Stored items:

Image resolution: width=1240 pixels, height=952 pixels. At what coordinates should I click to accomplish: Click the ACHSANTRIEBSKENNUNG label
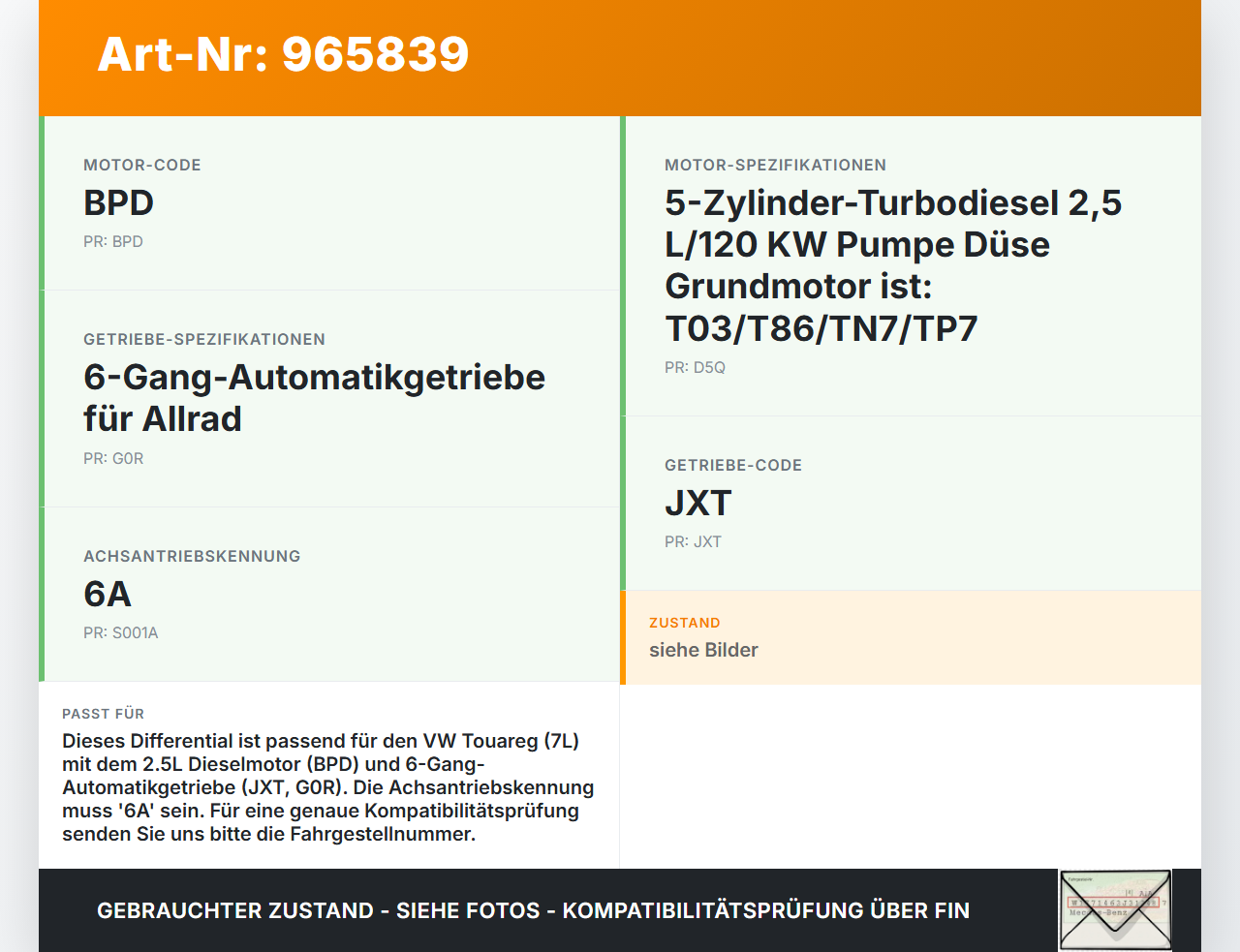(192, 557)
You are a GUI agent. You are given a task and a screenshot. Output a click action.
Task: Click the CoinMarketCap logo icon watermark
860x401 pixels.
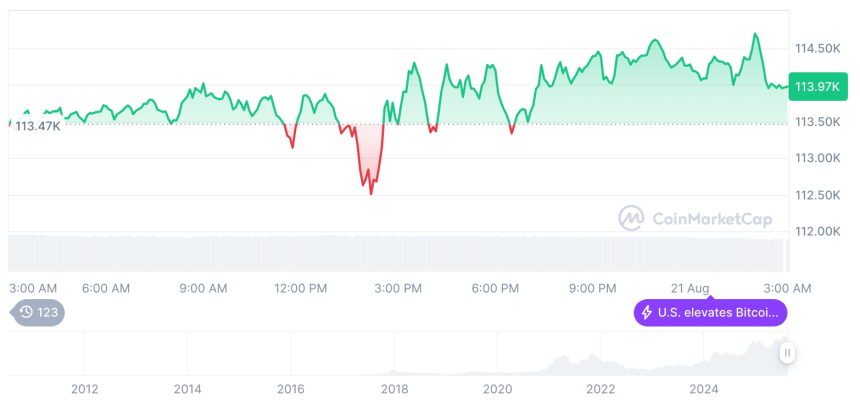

> **The problem**
Repeat exactly the lines above, from the line containing "Task: Click the" through the last line of the records, inclusive; omit any pictures.

> **The completed task**
Task: Click the CoinMarketCap logo icon watermark
860x401 pixels.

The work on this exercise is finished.